I know that's stupid and irrational really. When I find that my wife has steamed her Stephen King novel from reading in the bath, when she folds the spine back on itself or folds the corner of a page down to mark her place, I wince. I really do and we get into the daftest rows about it. I know that as an individual book it's not a unique and irreplaceable cultural expression. It's a best-seller for goodness sake. There are hundreds of thousands if not millions of extant copies in hardback, paperback and probably digital too. One of the great properties of information as represented by the book is its abiding nature beyond any individual expression. That's what made the printing press such a treasured invention. In the case of a Stephen King novel it'd be one of the most difficult pieces of information to lose from the tree of human knowledge that there is. Yet the way I was brought up was with reverence for all books. That means care for each and every one. When you harm one book, you're disrespecting
the book.
The doozy of it is, the missus has just as much love for books as I have, perhaps more: the weight in her hand, that tactile progression through the pages that won't let you abandon a book when there's too little left in your right hand, book smell, all of those wondrous sensuous things that us bibliophiles will wax lyrical about. Yet she looks to a books history rather than its future. She was brought up just slightly differently. To her, a well thumbed tome that falls open at treasured chapters does far more to warm her heart than a pristine book that shows no sign of having left the shelf. Perhaps she's right and I do books a disservice by wrapping them in cotton wool, perhaps I ignore and insult their treasured qualities of endurance. But that's a rational argument and the way I feel about books is not rational, it's emotional. It's love and only emotional arguments apply. Here books lose out not because my wife is right but simply because I love her more.

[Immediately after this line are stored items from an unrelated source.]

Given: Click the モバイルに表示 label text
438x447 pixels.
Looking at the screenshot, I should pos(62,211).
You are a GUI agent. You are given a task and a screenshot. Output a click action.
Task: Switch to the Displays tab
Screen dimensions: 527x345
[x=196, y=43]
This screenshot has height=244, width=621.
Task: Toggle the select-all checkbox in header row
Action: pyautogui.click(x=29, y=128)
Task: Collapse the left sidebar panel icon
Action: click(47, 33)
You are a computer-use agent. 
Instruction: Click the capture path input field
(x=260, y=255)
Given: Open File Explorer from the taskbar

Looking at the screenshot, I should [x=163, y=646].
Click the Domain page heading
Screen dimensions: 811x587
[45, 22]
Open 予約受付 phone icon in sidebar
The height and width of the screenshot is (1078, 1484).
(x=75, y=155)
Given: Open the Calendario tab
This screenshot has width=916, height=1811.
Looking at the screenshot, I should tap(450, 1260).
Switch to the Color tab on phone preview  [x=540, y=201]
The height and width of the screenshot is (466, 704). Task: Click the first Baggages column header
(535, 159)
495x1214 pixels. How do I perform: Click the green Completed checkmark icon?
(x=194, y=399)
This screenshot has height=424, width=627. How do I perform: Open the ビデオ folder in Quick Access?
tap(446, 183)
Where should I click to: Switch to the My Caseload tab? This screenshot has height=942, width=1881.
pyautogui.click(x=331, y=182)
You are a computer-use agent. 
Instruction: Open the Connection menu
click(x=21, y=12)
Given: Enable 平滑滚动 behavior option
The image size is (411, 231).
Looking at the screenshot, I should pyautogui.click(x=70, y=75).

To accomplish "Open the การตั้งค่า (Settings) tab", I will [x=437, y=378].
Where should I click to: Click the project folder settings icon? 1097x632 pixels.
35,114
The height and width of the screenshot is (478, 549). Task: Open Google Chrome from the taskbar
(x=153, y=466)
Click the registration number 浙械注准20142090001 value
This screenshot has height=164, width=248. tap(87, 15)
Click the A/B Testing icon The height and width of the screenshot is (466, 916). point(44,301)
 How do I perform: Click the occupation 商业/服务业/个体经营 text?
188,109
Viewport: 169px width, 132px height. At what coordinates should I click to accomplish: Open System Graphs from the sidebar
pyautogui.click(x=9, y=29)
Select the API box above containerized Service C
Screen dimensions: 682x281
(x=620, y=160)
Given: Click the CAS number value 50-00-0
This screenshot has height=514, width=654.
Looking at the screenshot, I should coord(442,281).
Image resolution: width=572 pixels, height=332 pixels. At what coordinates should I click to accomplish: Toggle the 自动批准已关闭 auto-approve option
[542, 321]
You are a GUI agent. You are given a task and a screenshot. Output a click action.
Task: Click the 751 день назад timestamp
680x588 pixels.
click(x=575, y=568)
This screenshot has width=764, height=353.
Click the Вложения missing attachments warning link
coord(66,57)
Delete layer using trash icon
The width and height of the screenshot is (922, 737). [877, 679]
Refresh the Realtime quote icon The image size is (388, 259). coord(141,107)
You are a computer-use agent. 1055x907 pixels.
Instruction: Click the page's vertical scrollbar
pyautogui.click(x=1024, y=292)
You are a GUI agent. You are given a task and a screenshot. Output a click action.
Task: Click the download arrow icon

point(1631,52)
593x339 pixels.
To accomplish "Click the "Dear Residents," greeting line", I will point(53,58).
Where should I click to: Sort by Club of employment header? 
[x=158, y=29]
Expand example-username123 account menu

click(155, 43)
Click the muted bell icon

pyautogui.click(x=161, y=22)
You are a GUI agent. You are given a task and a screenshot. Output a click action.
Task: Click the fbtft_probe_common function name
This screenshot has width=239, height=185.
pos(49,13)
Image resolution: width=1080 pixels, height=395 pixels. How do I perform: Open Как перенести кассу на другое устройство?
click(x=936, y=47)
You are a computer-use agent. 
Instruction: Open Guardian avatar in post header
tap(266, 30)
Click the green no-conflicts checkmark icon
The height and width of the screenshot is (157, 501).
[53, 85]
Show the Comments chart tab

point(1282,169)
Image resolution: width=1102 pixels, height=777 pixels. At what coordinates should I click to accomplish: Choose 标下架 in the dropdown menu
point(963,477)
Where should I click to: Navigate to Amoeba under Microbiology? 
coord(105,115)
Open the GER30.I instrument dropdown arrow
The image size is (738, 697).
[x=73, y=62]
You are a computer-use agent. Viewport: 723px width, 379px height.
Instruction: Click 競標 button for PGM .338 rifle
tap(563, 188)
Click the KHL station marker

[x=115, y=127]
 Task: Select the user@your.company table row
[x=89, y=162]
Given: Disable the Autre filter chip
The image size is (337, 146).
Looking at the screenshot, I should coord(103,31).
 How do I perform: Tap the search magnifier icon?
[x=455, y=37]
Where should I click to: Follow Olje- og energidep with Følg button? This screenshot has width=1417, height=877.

There can't be logic or rationale behind such feelings. Why are bound volumes the subject of such bibliophilic ardour when in truth the most profound advances in human knowledge appear first in periodicals? I've honestly no idea. It can only be for some irrational aesthetic. I'm sure many of you will cherish the same concept: valuing our ability to record information. Some will even see how a solitary book can be representational of that concept but won't feel the same passionate hurt that I feel when someone desecrates the embodiment of what I hold to be sacred. After all when these individual books are gone, the knowledge they contain still exists elsewhere. If they were burning unique items like the last copy or the original manuscript then we'd see some more outrage from the rationalists. Actual information would be lost. But even though that's not what's happening, this book burning is indeed intended to be a metaphor for exactly that. The harm done isn't real, the book, is still the book and I can still love and enjoy it every bit as much. It's a metaphorical harm: just a construct of the mind. In Pastor Grizzard's mind and in my mind he's metaphorically destroying information that challenges his beliefs. That he wants to do that rather than respond to the challenge; that he wants the world to know his intent hurts me emotionally. No rational real world harm, just the emotions associated with knowing someone despises your feelings and wants you to know it.
The same can be said of desecrating a holy symbol. Even if a crucifix is the embodiment of the life and sacrifice of Jesus, that life, that sacrifice is unchanged by the desecration of the symbol.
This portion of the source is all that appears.